Well, somewhat to my surprise I came back this week to find that no major stories or scandals had broken while I was away. But one that has caught the attention this week has been the report of the Panel on Fair Access to the Professions under Alan Milburn.

Basically the panel has found an increasing trend, across the professions, for entrants to come from better off and better connected families, who have been to independent schools and leading universities and perhaps in addition have a family member or friend who can help them secure the potentially vital work experience or training place as the first rung on the ladder. It advocates various measures to help improve the chances of less advantaged young people with similar aspirations.

Needless to say there has been some controversy over whether there is a problem, and if so, how serious it is. On successive evenings, female ethnic minority QCs in England have taken diametrically opposing views on BBC radio on whether disadvantage persists for people like them who have a state school background.

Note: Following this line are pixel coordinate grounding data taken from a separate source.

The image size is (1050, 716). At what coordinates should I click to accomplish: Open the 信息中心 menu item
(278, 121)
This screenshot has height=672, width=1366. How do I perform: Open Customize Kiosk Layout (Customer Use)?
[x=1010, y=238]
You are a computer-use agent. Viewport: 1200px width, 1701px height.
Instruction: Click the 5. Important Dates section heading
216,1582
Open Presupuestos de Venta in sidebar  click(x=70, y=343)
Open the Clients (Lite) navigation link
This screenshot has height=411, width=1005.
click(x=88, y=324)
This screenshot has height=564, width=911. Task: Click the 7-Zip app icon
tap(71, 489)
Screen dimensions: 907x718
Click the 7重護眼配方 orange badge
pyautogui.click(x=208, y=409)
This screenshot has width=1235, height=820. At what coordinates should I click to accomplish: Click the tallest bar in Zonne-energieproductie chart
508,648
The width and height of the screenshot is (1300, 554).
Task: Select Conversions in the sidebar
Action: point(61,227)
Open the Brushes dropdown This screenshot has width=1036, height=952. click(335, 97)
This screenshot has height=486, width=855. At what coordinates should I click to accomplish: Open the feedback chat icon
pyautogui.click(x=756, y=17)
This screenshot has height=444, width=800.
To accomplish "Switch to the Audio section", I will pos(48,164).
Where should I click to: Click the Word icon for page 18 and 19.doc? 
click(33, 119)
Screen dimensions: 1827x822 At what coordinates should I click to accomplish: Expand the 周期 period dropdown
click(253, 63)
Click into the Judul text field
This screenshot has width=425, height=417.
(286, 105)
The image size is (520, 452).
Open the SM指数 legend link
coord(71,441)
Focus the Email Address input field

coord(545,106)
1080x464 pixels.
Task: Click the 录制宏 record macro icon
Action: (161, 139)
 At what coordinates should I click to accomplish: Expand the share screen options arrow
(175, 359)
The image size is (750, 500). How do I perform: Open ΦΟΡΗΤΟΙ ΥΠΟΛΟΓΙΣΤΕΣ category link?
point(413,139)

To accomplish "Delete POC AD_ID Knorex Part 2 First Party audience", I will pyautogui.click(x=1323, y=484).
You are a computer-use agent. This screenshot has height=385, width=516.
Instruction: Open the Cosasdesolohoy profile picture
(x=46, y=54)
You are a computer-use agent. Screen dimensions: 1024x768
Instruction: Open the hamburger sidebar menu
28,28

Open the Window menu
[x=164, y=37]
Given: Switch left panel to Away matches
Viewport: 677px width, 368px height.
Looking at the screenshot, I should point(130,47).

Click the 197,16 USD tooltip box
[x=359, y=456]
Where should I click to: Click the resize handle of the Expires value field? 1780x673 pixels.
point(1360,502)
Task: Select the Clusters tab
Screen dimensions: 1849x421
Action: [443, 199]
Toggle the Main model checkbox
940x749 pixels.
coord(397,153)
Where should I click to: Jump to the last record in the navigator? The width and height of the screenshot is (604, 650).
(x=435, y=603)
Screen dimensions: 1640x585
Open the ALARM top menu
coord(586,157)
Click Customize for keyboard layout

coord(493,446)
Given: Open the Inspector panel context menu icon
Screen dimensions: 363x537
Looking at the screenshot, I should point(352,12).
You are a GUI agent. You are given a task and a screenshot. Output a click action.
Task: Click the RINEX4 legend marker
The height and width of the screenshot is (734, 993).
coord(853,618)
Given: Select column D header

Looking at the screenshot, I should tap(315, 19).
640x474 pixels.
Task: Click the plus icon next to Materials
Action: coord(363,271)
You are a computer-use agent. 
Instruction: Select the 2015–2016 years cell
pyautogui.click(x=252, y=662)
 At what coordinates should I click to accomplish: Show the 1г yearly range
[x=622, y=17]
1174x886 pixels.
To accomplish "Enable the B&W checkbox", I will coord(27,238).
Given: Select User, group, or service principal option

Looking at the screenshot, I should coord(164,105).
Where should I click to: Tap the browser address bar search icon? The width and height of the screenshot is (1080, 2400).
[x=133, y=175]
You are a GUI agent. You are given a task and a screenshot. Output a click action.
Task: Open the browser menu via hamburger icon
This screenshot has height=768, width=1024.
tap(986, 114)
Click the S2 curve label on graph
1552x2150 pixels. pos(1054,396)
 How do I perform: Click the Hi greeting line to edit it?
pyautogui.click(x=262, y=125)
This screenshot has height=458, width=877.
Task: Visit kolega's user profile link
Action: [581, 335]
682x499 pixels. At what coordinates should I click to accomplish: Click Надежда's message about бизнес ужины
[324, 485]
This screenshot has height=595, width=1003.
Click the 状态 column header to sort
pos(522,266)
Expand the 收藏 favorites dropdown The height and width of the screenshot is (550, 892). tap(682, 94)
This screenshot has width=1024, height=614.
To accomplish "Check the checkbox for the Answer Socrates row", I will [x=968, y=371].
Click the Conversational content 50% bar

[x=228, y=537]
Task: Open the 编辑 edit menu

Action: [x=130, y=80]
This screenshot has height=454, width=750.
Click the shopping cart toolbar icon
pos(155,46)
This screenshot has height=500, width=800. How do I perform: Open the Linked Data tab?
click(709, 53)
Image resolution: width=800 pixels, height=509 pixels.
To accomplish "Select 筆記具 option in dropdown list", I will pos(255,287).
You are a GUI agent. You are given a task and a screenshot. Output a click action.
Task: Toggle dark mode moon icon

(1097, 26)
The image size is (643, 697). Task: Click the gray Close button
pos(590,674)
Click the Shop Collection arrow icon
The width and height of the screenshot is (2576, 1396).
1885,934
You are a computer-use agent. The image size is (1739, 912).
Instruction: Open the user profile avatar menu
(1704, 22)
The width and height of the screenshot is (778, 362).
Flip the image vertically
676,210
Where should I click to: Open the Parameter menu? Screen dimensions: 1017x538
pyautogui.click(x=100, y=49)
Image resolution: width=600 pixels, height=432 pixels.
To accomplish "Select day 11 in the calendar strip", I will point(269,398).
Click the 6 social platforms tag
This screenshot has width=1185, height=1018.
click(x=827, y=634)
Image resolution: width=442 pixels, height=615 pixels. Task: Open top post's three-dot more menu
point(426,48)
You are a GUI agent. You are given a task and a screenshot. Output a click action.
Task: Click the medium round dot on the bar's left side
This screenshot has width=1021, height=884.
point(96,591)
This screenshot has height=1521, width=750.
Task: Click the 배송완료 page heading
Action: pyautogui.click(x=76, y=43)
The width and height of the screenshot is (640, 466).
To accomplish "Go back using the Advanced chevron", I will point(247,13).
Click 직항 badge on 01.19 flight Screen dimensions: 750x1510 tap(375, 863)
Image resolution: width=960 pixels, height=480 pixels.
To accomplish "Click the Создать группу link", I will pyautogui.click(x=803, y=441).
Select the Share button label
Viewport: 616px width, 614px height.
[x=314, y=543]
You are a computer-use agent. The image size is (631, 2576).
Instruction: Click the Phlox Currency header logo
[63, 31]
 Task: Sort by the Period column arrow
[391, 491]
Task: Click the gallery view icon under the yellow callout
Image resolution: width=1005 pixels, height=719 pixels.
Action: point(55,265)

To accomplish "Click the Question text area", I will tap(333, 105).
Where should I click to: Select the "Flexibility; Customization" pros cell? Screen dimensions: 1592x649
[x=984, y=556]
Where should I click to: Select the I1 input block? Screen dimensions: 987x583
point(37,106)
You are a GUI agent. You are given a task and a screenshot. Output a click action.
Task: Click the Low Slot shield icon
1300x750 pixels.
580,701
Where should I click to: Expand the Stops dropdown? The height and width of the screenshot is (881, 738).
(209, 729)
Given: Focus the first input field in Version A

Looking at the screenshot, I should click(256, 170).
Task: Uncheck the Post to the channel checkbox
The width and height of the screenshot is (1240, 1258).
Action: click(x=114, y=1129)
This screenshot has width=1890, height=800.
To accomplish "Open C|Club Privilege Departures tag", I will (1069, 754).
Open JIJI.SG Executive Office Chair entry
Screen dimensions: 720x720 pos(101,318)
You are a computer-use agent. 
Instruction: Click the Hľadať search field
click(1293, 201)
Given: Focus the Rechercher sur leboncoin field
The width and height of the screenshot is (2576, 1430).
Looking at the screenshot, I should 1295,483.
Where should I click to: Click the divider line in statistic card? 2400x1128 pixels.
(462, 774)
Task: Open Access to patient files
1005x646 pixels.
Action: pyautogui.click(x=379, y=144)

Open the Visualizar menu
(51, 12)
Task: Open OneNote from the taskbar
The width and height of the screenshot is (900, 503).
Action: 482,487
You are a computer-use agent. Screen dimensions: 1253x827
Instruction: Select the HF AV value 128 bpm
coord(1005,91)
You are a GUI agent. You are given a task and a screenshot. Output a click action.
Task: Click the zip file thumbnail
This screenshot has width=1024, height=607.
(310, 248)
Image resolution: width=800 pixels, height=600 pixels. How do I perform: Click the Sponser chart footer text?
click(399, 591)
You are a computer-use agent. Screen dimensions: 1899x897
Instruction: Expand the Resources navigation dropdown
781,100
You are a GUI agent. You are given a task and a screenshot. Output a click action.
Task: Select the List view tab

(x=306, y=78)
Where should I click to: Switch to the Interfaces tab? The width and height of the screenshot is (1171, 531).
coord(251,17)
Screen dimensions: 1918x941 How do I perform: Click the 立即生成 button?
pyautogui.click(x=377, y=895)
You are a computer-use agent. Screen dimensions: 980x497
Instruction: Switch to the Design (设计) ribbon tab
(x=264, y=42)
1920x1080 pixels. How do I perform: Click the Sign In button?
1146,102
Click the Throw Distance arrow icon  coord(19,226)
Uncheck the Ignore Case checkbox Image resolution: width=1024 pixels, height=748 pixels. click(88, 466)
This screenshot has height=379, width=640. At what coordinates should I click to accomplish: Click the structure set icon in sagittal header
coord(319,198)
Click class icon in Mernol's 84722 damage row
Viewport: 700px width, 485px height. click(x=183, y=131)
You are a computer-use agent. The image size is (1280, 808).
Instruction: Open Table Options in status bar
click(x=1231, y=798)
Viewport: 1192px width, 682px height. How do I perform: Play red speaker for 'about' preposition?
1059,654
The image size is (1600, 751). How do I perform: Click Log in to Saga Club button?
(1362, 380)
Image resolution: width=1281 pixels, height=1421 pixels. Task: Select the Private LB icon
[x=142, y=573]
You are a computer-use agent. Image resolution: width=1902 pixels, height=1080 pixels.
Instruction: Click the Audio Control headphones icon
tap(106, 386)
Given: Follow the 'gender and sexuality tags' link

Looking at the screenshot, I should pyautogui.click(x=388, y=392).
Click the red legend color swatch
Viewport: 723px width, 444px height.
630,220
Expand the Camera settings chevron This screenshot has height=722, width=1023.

The Law Society of Scotland has been pointing to its record of outreach to schools and universities, and to the likelihood on current trends that within a couple of years the average solicitor will be under 30, female and state school educated.

What would still be desirable over the next couple of years, in law and in other professions, would be a careful monitoring of those actually achieving training places and newly qualified positions. It is common knowledge that over the past year many hopeful entrants have found their promised posts delayed or cancelled as a result of the recession, and there will be an inevitable knock-on effect for a few years at least, as they compete with those coming through to qualify in that time.

Who will win through? Firms and organisations that still have places to offer will have to select from a large number of well qualified applicants, and assertions that they select on merit irrespective of background are likely to be severely tested. The fewer the places on offer, the greater are the chances of a high proportion going to those with the advantages identified by Alan Milburn's group.

I hope it will be possible to keep accurate central statistical records of the social mix of those succeeding at the crucial final hurdles: it would be a tragedy if economic conditions were to work against the less privileged, when it is claimed that attitudes have changed in their favour. Only then will we know whether good work done at earlier stages is bearing fruit.